##### Vorliegender Text
Das befriedigende Gefühl und der Stolz erklären sich leicht: richtig Aufräumen ist Denksport und fordert Konzentration. Da weiß man anschließend was man gemacht hat und sieht auch noch ein direktes Ergebnis. Es fühlt sich an, als hätte man das komplizierte Konzept für den Kunden endlich fertig oder nach langem Grübeln eine Lösung für ein fachliches Problem gefunden. Wer aufräumt verschafft sich Platz, Zeit und Durchblick. Aber warum ist der Angang so schwierig?
Gründe für Aufschieberitits beim Aufräumen
Aufräumen bedeutet, viele Entscheidungen in kurzer Zeit zu treffen und konsequenterweise auch Dinge loszulassen. Und das ist anstrengend, weil genau die Entscheidungen getroffen werden müssen, die vorher bewusst oder unbewusst vermieden wurden. Unordnung entsteht, wenn man nicht weiß wohin mit den Dokumenten oder Gegenständen und sie aus lauter Verzweiflung irgendwo ablegt. Man nimmt sich vor, man räumt das weg, wenn man demnächst Zeit hat. Natürlich passiert das nicht sobald.
##########
##### Bereitgestelltes Material
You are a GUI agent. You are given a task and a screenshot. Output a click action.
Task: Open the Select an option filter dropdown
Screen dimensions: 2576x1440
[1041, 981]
##########
- _Aufgabe 1_
Was verschafft sich laut dem Text über das Aufräumen, wer aufräumt?
- _Aufgabe 2_
Fasse den Absatz „Aufräumen bedeutet, viele Entscheidungen …“ aus dem Text über das Aufräumen als kurze Liste zusammen, ohne seine wesentlichen Aussagen wegzulassen.
- _Aufgabe 3_
Setze den Text über das Aufräumen fort, und zwar im Anschluss an seinen letzten Satz.

- _Antwort 1_
Platz, Zeit und Durchblick.

- _Antwort 2_
- Aufräumen heißt, in kurzer Zeit viele Entscheidungen zu treffen und Dinge loszulassen.
- Das ist anstrengend, weil dabei genau die Entscheidungen fallen müssen, die man vorher bewusst oder unbewusst vermieden hat.
- Unordnung entsteht, wenn man nicht weiß, wohin mit Dokumenten oder Gegenständen, und sie aus Verzweiflung irgendwo ablegt.
- Man nimmt sich vor, später aufzuräumen, wenn Zeit ist, doch das geschieht meist nicht so bald.

- _Antwort 3_
Außerdem zeigen sich unmittelbar nach gedankenlosem Ablegen die Effekte der „broken-windows-theory“. Damit wird ein vergleichsweise harmloses Phänomen, beispielsweise ein zerbrochenes Fenster in einem leerstehenden Haus, das später zu völliger Verwahrlosung führen kann, beschrieben. Wer kennt das nicht, Schubladen, Regale, Schränke, ganze Tische oder Ecken im Büro, wo irgendjemand völlig unbedacht etwas hingelegt hat und in kurzer Zeit findet sich dort ein Sammelsurium herrenloser unnützer Papiere oder Gegenstände. Und wenn erst einmal Unordnung entstanden ist, wissen die meisten Menschen genau, dass es anstrengend wird, diese zu beseitigen. Also gilt auch beim Thema Unordnung: Wehret den Anfängen!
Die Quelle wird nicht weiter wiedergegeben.